Çok değil, bir hafta öncesi.
Bir zeytin
ağacına yaslanmış, doğayı seyrediyorum. Her şey ne kadar sakin, insanlar gibi acele
eden yok, kavga eden karıncalar yok, birbirinin hakkını yiyen uğur böcekleri
yok, yalan söyleyen kuşlar yok; doğada herkes saygılı, her şey telaşsız, herkes
şimdide, her şey gerçek…
Sonra bir kedi
geliyor yanıma, “Sizin yaşadığınız bu çağda dünya
herkesin kendi etrafında dönüyor, insanların egoları gözlerini kör etmiş,
empatiyle bencillik yer değiştirmiş.” diyor. Ona haksız olduğunu söyleyebilmeyi
çok isterdim; onun yerine “Olsun, biz yine de iyi, doğru, dürüst olmak için
çabalamaya devam edelim.” diyorum.
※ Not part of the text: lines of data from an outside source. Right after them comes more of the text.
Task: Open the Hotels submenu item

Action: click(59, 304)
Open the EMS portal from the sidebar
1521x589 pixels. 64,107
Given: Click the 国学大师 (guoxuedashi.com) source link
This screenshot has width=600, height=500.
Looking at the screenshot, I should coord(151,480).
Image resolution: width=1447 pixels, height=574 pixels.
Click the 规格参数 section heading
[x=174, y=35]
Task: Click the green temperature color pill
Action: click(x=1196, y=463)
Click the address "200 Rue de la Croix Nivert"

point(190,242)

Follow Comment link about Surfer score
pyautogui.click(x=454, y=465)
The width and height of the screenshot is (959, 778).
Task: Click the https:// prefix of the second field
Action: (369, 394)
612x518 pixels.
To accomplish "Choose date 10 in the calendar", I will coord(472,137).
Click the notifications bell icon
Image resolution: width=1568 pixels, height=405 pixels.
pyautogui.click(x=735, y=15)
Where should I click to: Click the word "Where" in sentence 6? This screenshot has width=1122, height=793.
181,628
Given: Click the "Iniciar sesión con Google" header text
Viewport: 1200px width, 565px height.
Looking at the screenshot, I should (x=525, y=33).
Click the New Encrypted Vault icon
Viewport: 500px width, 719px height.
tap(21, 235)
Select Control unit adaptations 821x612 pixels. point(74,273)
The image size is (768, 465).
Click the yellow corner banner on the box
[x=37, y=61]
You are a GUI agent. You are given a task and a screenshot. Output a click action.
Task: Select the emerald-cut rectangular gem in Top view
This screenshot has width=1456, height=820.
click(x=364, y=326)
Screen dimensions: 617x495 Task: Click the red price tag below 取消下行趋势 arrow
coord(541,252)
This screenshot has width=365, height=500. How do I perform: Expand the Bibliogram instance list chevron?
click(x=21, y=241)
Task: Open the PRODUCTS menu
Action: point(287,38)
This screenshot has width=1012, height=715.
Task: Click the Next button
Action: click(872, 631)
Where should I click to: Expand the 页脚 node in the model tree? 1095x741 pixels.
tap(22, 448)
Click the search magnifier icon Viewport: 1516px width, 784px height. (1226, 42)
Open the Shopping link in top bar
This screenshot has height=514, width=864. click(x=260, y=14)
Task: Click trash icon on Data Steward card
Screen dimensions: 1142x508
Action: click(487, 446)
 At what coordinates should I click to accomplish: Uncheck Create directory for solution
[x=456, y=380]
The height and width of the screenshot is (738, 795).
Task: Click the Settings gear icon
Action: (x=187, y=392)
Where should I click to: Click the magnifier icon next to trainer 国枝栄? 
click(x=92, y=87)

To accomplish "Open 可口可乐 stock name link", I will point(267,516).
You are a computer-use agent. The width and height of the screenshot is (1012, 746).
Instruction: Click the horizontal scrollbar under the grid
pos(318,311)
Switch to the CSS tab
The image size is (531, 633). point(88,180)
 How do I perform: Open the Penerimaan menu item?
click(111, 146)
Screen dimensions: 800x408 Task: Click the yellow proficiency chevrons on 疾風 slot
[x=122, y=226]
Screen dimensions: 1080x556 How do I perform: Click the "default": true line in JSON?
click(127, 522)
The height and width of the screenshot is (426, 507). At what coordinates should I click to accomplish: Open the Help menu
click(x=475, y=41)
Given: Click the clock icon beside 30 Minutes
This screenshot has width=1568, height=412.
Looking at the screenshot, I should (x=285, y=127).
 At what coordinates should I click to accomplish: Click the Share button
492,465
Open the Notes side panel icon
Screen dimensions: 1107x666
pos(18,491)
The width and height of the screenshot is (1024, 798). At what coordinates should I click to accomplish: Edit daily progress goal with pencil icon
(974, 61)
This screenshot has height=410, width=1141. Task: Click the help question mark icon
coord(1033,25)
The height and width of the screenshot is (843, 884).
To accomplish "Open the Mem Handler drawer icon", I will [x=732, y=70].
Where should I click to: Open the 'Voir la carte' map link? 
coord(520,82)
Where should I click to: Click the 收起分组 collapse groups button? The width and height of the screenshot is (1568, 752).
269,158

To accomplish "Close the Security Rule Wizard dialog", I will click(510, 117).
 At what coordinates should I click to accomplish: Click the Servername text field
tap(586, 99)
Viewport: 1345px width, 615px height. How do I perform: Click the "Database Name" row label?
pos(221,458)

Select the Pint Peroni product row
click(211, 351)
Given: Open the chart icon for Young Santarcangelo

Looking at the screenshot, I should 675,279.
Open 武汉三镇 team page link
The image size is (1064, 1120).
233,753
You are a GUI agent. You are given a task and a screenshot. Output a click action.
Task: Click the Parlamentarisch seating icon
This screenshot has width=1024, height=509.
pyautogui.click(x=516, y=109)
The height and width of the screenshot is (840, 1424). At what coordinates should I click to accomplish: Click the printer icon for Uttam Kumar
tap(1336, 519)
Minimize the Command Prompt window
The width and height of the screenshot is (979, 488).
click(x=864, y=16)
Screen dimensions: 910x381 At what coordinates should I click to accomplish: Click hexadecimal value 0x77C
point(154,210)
Kötüler geçiyor aklımdan, “İnsanların hayatları bambaşka bir yöne evrilebilirmiş;
ama seçimler başka yönlere götürmüş.” diye devam ediyorum, “Bu her an ve
hepimiz için geçerli.”.
Sonra kediye bir fotoğrafımı
gösteriyorum, “Denize bakıp ondan bir şeyler
öğrenmeye kendimi bıraktığım, kıyıda yürüyen martıya bakıp mutluluktan güldüğüm
bir an.” diye başlıyorum o anı anlatmaya. “O zamandan bu zamana geçen her
saniyede yargılamayı bırakıp anlamaya gayret ettim, okudum, çalıştım, iyi insan
olmak için çabaladım, düşündüm, sorguladım, içimde olumsuz giden bir şeyler
olduğunda başkalarını değil kendimi eleştirdim; çünkü biliyorum ne gelirse benden
ne yaşarsam benden ne yaşayamazsam benden ötürü.“ Bir yudum su içip devam
ediyorum konuşmaya; “Yani anlayacağın, geçen haftaki fotoğraftaki benle, şu
anda seninle konuşan ben arasında fark var. Zaten olmazsa, ne anlamı kalır ki
yaşamamın?” diye soruyorum merakla bakan kediye. Cevabını mırlayarak ve
kucağıma yatıp benimle sessizce etrafı izleyerek veriyor, kendini yaşadığı ana
teslim ediyor. Çok değil, bir saat sonra, kedinin bir fotoğrafını çekiyorum ve haftaya
yeniden buluşmak için sözleşiyoruz.
Zeytin ağacının bende yarattığı
duyguyu düşünüyorum evde, dört duvarın içinde. Her zeytin ağacı benim için
biraz babam, biraz annem, biraz çocukluğum, vatanım gibi. Tek dalının kırılıp
zarar verilmesine bile karşı çıkardı babam. Bunların verdiği duygudan sanırım,
yine hafta sonu gelse, sırtımı zeytin ağacına
yaslasam, zeytin ağacının gölgesinde kitap okusam, çağla ve erik ağaçlarının
çiçeklerinin kokusuyla mest olsam, arı ve kuş seslerinden başka ses olmasa,
hafif rüzgar esse, kelebekler ve uğur böcekleri çiçeklerin arasında dolaşsa,
ılık bir su içsem kana kana, gökyüzüne bakıp özgürce nefes alsam, hiçbir şey
düşünmeden boş boş otursam, kendimi doğaya bıraksam, zihnim yine dinginleşse,
saniyeler sakince aksa, tırnaklarımın içine toprak girse, üstüm yine kirlense
diye hayaller kuruyorum. İple çekiyorum o anların gelmesini ve şimdiki zamandan
kaçıyorum; çünkü oradayken uzaktayım…
İnsanların bir türlü tatmin olmayan egolarından
ve aynı kişilerin farklı farklı yüzleriyle sergiledikleri her gün izlemek
zorunda kaldığım gösterilerden olabildiğince uzakta, çok uzakta...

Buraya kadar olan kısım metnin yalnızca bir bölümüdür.